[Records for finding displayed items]
_ _ _ _ _
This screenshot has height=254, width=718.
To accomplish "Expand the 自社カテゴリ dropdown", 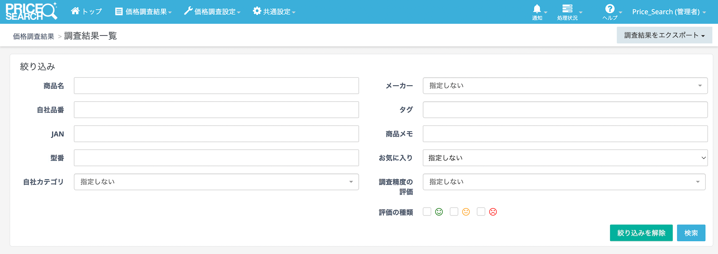I will pyautogui.click(x=216, y=182).
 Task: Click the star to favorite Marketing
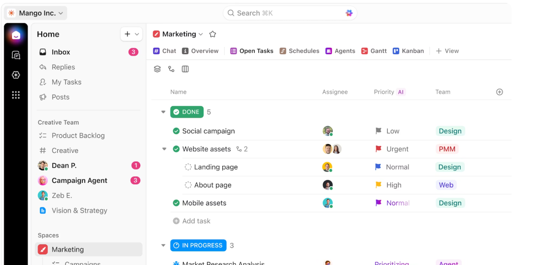(x=212, y=34)
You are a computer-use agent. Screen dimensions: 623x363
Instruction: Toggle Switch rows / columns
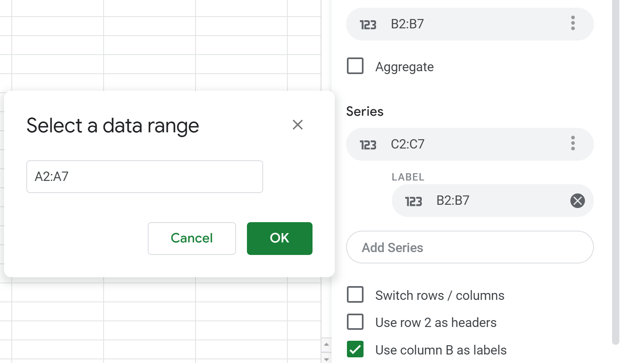(355, 295)
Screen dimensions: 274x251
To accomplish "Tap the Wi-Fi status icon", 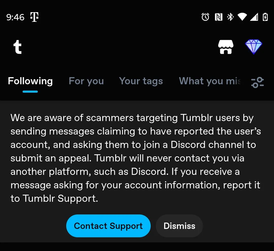I will (x=242, y=17).
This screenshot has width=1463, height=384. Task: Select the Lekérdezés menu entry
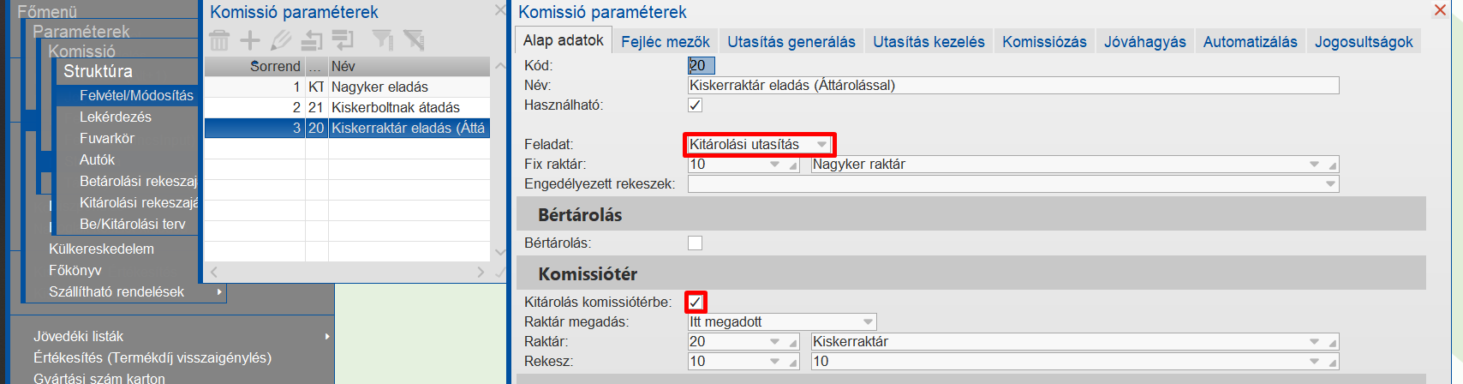[116, 117]
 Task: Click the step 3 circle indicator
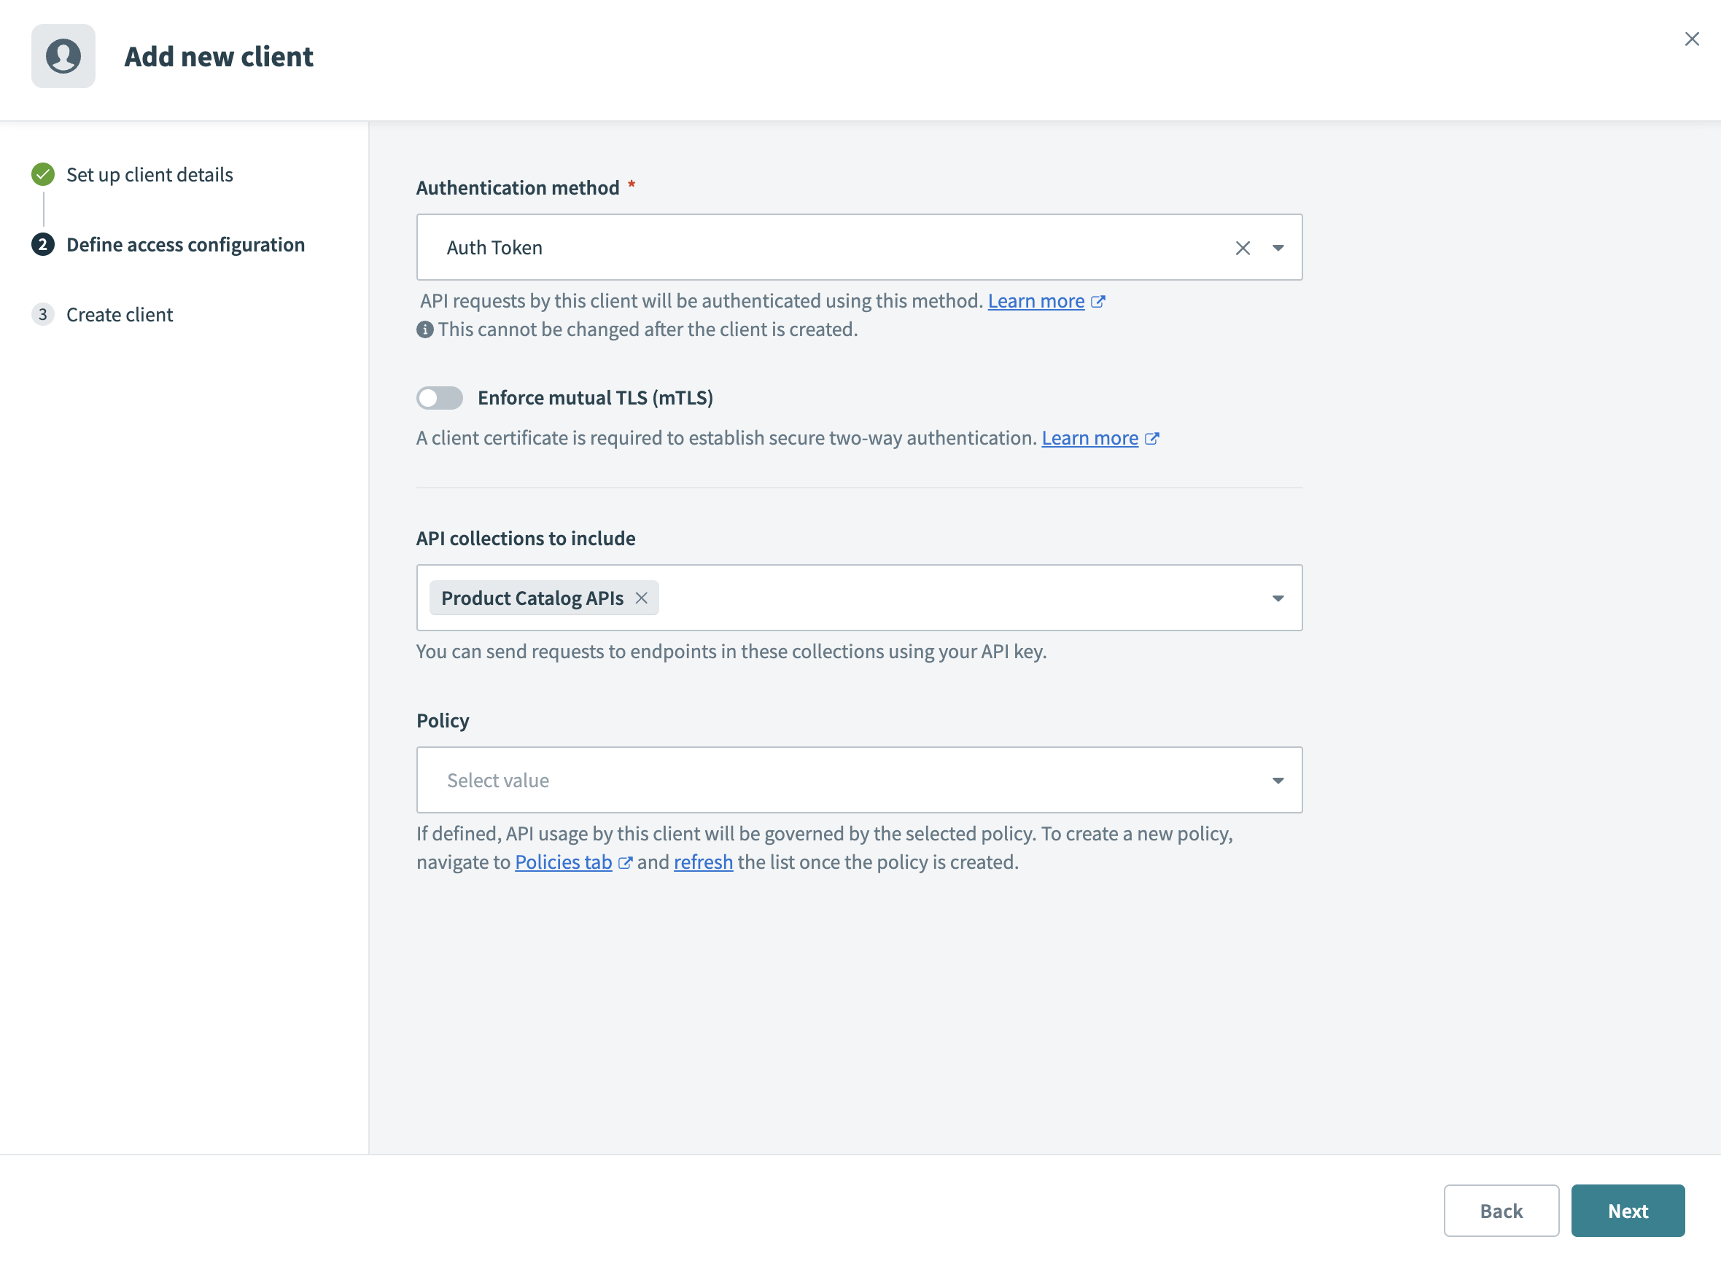pos(43,314)
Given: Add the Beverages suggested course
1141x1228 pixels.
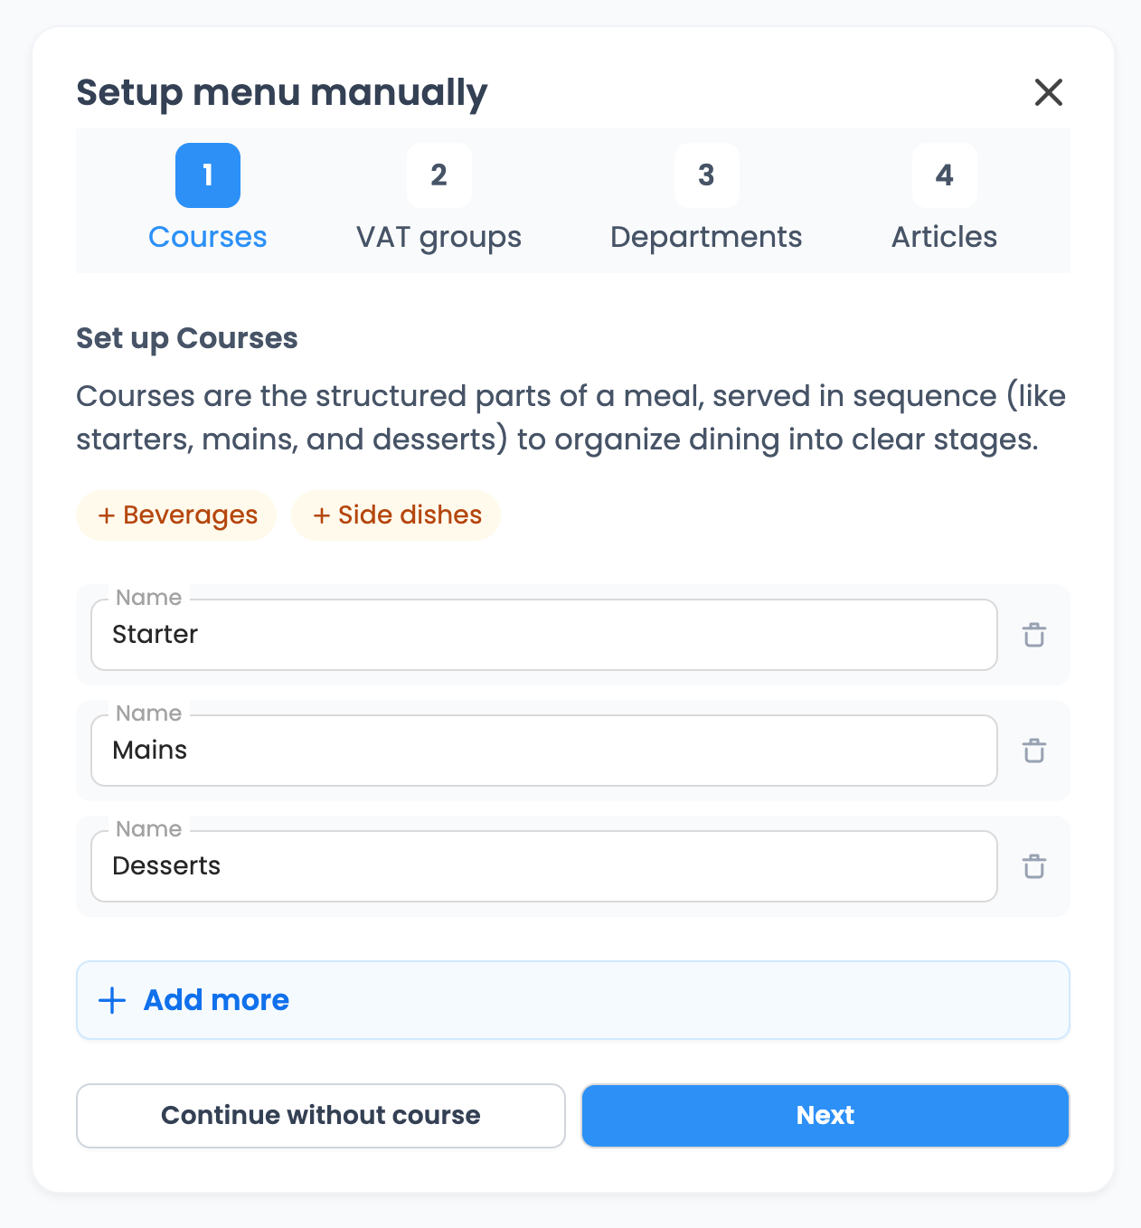Looking at the screenshot, I should click(177, 515).
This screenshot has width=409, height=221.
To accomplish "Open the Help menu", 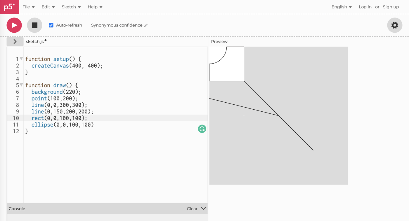I will 95,7.
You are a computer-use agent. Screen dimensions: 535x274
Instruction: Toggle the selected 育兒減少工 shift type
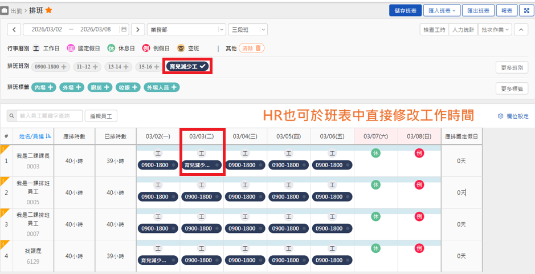point(188,67)

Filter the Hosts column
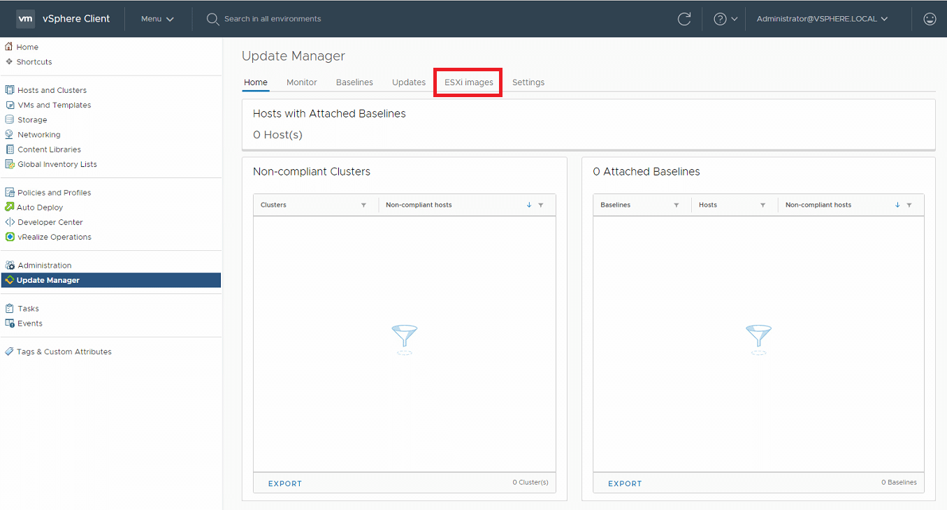[x=762, y=205]
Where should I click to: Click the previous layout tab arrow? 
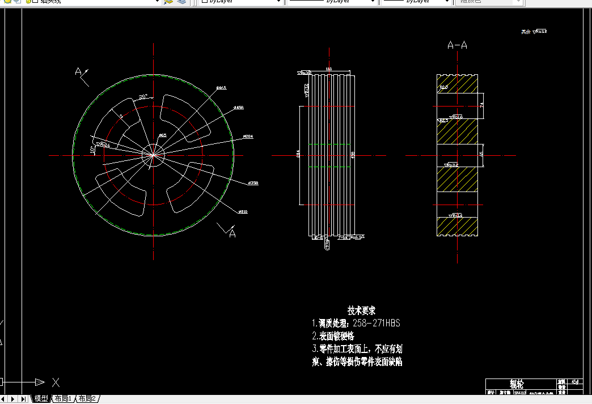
_ _ _ _ _
(Your instructions): Can you change "previous" to "next" in the items that begin at the line containing "Filter the Hosts column" and run through the end of the items? Give those lines back with everything else unchanged, and leave the pictures out.

(Finished task):
Filter the Hosts column
[x=762, y=205]
Where should I click to: Click the next layout tab arrow? 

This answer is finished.